Among the studied materials, IIIp, IV and V having dominant % C⋯H (edge-to-face) interaction, show herringbone molecular packing in the single crystal. However, III has the highest % C⋯C face-to-face interaction and thus arranges in columnar stacks (β motif). Other derivatives, namely,. IH, I, II, and VI with comparable % C⋯H and % C⋯C interactions fall into the γ motif category. Detailed crystal structure analysis and pie diagrams to summarize all the non-covalent interactions in supramolecular stacks for the individual materials are provided in the ESI (Fig. S3–S6†) and are summarized in Fig. S7.†

2.2.1 Charge transfer integral. Intermolecular electronic coupling is quantified in terms of electron and hole transfer integral (J_h and J_e) that is described as follows. Charge transfer integral (J) of a crystalline organic semiconductor pair is known to be highly sensitive to the relative orientations of the charge transport centres in the crystal lattice, which reflects the electronic couplings among the adjacent molecular unit.^11,26–30 In this study, to calculate the charge transfer integral between the pairs of stacks, we used the dimer projection (DIPRO) method proposed by Valeev et al. and Baumeier et al.^27,31 The effect of electronic polarization (site energy correction) is considered while calculating the charge transfer integral values as proposed by Valeev et al.²⁷ A detailed discussion of this method is provided in the ESI.†

Charge carrier transport characteristics among the adjacent NDI molecules in the crystalline state are computed using the distinct molecular pairs around the identified origin molecule (M) along all the directions towards the neighbouring pairs (D1, D2, D3, D4, D5, etc.). The co-facial dimeric pair is denoted as D1. Other interacting neighbouring molecules are successively labelled as represented in Fig. 4. For all the NDI derivatives, charge transfer integrals (both the J_e and J_h) are highest along the cofacial dimeric pair (M–D1) direction compared to the other interacting dimers. Though the NDI substituted molecules are known for electron transport characteristics, in the case of molecule IH, I and III the highest hole transfer integral is higher than J_e (see the discussion henceforth). Similarly, in the case of molecule IIIp, the highest J_h and J_e are comparable indicating an ambipolar transport ability of the crystalline form of the molecule, while for the rest of the molecules (II, IV, V, and VI) the electron transfer integral dominates over the hole. They are categorized into three groups based on the polarity of charge transport. Here, r is the centroid-to-centroid distance between the hoping dimers, theta (θ) is the angle between any dimer of our interest (vector connecting two centroids) and the reference axis (crystallographic a, b or c). Gamma (γ) is the projection angle of any dimer of our interest to the reference plane.

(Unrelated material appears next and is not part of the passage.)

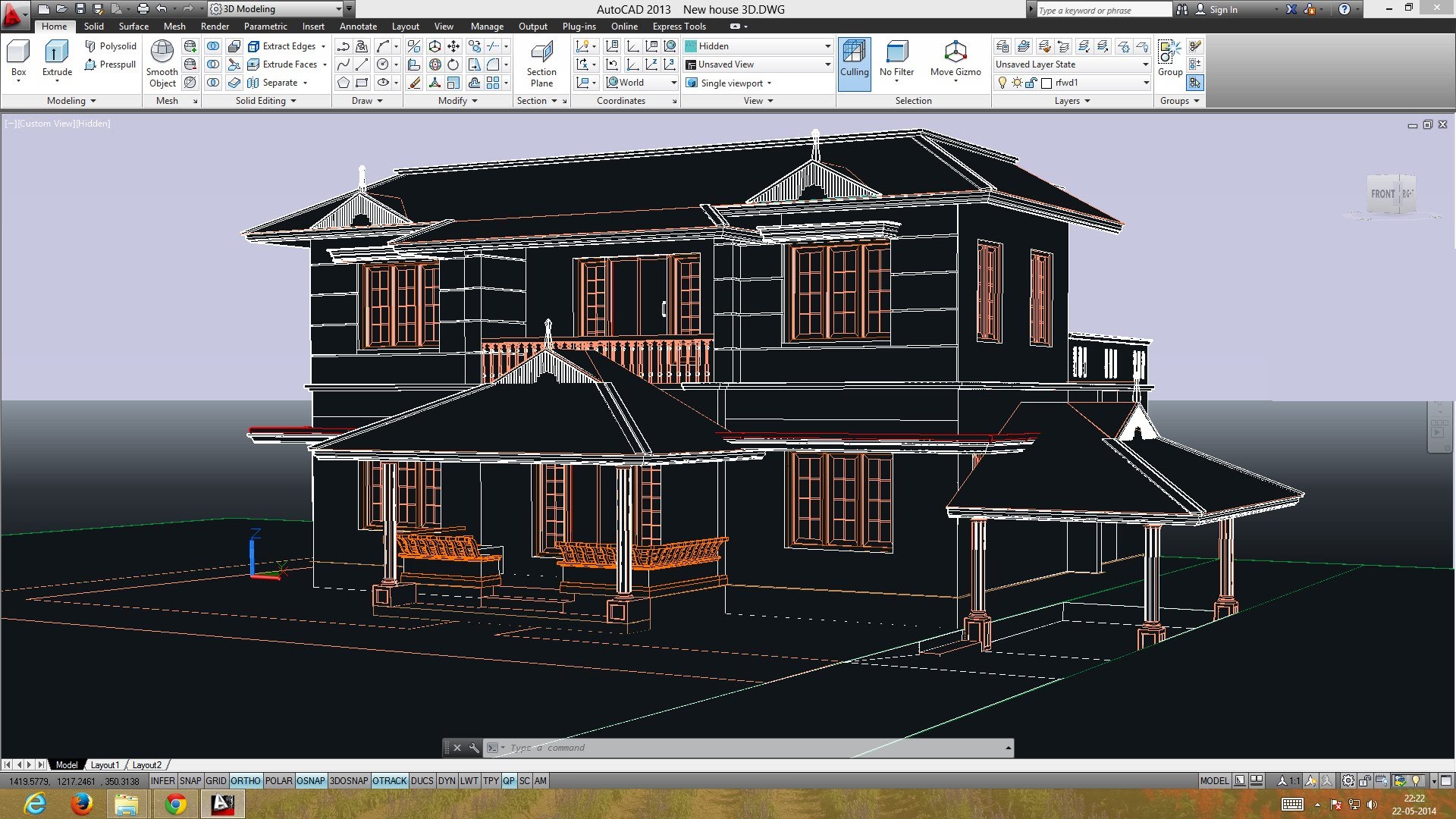Toggle OSNAP mode in status bar
This screenshot has width=1456, height=819.
point(310,780)
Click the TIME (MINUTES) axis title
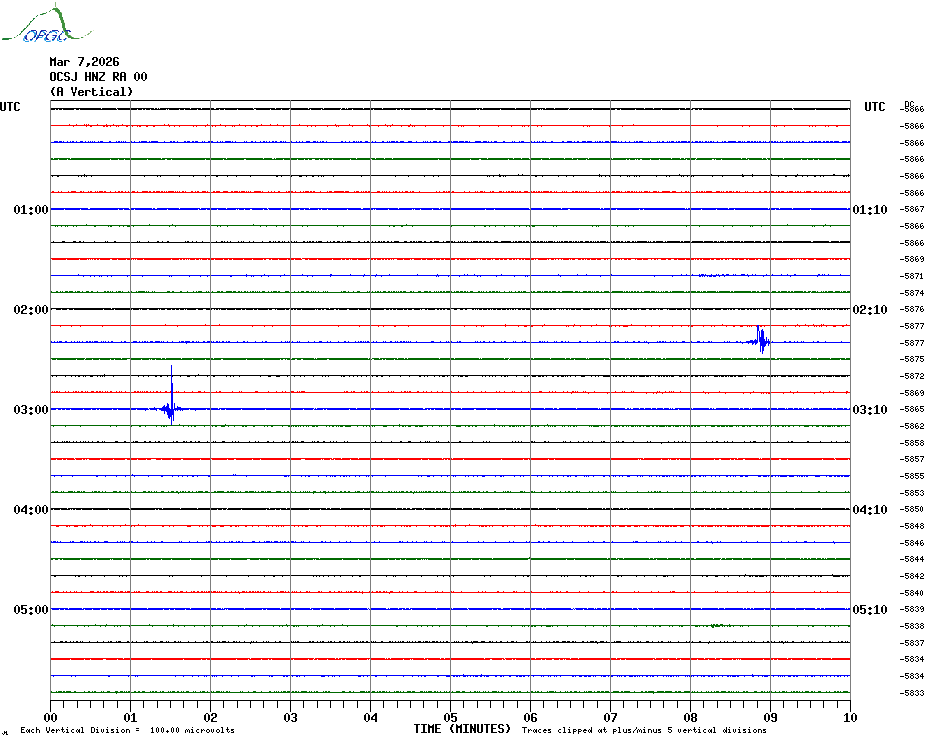Viewport: 930px width, 744px height. 462,729
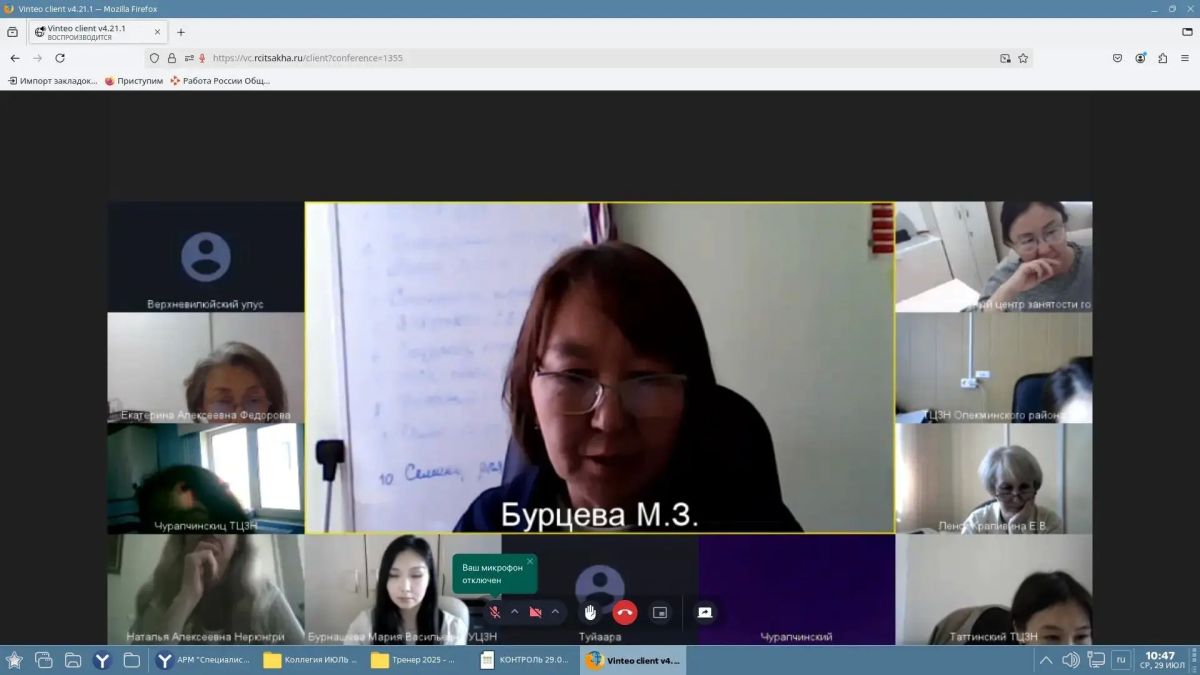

Fig. 4 Illustration of various charge hoping (transport) pathways of the representative NDIs (IH, III, IIIp, and VI) with the corresponding hole (J_h) and electron (J_e) transfer integrals (in meV).

To gain more insights into the diverse transfer integral characteristics of a group of very similar NDI derivatives, we investigated (i) the orbital interaction in terms of FMO splitting energy (ΔE) and (ii) the symmetry of the frontier molecular orbitals of the hoping dimers. In line with the tight binding model, the interaction of monomer HOMOs (LUMOs) leads to a splitting of HOMOs (LUMOs) in dimeric pairs. Thus, the hole charge transfer integral is related to the energy difference between the HOMO and HOMO−1 orbitals taken from the closed-shell configuration of a dimer, whereas the electron charge transfer integral is related to that of LUMO and LUMO+1. The frontier molecular orbital energies of IH, IV, VI and IIIp along with the HOMO and LUMO energy splitting values are tabulated in Table 2. The same for other derivatives are listed in Table S3.†

Table 2 Frontier Molecular orbital energies (HOMO, HOMO−1, and LUMO, LUMO+1) of dimeric pairs of IH, IIIp and VI along with the energy splitting values (energy unit is eV)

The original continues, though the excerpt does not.